(Dataset entries)
=-=-=

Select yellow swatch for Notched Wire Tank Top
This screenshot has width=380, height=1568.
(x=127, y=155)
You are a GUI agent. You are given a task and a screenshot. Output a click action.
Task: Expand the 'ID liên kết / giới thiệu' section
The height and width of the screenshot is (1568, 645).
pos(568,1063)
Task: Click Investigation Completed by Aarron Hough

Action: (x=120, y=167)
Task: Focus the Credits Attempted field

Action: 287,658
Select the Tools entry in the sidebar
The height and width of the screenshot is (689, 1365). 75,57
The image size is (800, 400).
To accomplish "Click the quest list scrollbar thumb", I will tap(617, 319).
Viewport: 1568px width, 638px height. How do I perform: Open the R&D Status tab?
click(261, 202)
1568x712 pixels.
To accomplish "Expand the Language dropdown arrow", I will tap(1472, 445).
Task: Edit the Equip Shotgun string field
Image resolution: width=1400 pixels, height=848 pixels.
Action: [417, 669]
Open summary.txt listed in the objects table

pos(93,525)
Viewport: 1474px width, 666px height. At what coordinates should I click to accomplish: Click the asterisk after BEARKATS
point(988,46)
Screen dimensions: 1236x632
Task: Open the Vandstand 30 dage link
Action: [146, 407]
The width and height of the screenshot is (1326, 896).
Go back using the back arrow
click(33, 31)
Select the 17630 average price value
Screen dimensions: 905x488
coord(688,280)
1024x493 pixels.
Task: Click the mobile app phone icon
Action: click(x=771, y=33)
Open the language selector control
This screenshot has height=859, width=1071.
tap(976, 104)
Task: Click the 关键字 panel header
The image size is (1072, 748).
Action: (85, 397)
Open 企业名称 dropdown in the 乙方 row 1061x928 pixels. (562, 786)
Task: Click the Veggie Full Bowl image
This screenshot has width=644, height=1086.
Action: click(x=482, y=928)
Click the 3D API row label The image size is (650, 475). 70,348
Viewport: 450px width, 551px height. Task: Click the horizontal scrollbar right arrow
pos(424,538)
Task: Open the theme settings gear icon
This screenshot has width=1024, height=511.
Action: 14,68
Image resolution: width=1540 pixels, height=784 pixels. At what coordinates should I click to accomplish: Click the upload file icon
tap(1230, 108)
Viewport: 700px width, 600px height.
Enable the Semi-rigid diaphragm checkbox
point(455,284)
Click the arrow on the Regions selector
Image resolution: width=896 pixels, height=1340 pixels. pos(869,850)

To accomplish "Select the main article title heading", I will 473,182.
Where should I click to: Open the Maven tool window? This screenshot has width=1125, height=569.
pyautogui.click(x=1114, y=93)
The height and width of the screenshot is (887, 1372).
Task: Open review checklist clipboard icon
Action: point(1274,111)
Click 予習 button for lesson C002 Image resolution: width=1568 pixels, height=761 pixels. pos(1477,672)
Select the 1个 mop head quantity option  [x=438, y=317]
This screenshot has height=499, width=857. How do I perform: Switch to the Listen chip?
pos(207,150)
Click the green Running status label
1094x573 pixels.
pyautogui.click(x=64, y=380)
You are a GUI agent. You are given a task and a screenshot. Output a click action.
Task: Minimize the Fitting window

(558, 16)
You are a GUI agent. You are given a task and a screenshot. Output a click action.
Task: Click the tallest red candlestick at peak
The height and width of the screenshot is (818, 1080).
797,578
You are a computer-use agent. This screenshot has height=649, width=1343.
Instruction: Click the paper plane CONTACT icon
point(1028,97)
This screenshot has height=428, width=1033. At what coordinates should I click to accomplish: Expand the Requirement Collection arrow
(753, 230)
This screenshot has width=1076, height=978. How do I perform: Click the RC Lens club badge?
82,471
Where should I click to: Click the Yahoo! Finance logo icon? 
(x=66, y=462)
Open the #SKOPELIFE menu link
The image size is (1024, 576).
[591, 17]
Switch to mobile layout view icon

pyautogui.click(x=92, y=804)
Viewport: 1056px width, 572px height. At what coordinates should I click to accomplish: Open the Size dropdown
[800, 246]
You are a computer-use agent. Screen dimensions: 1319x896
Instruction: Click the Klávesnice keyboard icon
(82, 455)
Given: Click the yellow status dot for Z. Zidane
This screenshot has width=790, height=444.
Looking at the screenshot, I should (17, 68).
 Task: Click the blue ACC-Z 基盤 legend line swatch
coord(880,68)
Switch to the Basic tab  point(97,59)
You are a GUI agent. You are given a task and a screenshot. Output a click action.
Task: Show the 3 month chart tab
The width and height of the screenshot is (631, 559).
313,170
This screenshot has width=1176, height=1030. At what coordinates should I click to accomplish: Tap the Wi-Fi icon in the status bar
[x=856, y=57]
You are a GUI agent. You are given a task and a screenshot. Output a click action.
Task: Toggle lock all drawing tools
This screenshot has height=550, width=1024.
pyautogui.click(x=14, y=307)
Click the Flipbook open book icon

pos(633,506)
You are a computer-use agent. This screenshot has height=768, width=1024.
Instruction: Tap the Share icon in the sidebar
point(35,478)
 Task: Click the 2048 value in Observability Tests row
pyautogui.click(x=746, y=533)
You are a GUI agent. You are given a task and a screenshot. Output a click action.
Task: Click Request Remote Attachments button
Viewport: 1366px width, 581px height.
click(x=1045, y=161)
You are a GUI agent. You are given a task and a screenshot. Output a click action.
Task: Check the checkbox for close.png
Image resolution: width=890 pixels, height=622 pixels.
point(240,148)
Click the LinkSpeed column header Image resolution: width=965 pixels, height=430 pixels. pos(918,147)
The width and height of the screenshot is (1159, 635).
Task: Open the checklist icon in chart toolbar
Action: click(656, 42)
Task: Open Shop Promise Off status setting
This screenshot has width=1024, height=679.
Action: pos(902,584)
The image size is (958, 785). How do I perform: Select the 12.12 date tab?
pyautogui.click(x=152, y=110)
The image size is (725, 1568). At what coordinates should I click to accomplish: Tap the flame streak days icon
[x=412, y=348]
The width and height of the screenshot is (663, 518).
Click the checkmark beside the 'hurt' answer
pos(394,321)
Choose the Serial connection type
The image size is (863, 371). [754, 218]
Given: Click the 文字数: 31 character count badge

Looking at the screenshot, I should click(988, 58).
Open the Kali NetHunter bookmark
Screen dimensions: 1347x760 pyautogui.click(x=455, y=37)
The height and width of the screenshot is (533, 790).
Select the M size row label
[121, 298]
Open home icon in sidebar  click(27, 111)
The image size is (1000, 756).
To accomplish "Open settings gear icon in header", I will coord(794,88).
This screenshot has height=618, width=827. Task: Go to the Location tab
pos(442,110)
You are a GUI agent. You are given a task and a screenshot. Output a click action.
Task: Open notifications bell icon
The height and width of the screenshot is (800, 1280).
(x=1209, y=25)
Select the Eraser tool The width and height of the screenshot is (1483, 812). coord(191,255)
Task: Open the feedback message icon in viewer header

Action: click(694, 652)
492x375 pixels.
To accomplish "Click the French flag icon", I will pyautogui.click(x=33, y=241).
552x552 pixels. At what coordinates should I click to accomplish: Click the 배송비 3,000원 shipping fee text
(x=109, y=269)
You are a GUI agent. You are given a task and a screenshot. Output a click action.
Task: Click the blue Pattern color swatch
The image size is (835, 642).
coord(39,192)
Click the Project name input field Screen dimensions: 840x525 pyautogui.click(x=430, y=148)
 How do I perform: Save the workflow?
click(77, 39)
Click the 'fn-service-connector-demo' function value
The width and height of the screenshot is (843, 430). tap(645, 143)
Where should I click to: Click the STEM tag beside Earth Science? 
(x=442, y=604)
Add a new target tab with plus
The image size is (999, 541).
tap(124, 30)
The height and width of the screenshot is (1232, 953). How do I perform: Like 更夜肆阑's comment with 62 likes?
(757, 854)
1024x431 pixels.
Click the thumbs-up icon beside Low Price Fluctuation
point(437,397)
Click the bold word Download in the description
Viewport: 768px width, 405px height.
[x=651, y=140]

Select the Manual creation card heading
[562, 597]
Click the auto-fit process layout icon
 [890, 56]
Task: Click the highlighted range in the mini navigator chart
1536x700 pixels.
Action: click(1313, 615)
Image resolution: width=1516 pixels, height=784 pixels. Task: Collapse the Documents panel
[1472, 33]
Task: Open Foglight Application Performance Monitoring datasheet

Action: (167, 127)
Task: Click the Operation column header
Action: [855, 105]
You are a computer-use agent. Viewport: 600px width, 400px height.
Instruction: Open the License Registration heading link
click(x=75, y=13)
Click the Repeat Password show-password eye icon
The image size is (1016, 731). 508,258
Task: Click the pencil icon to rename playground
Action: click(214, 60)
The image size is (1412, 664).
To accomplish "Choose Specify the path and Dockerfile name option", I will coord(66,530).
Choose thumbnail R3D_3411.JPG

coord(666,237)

=-=-=

§ Exercise brief:
Report the lines above that contain "settings".

§ Exercise result:
Task: Open the theme settings gear icon
To accomplish "Open settings gear icon in header", I will coord(794,88).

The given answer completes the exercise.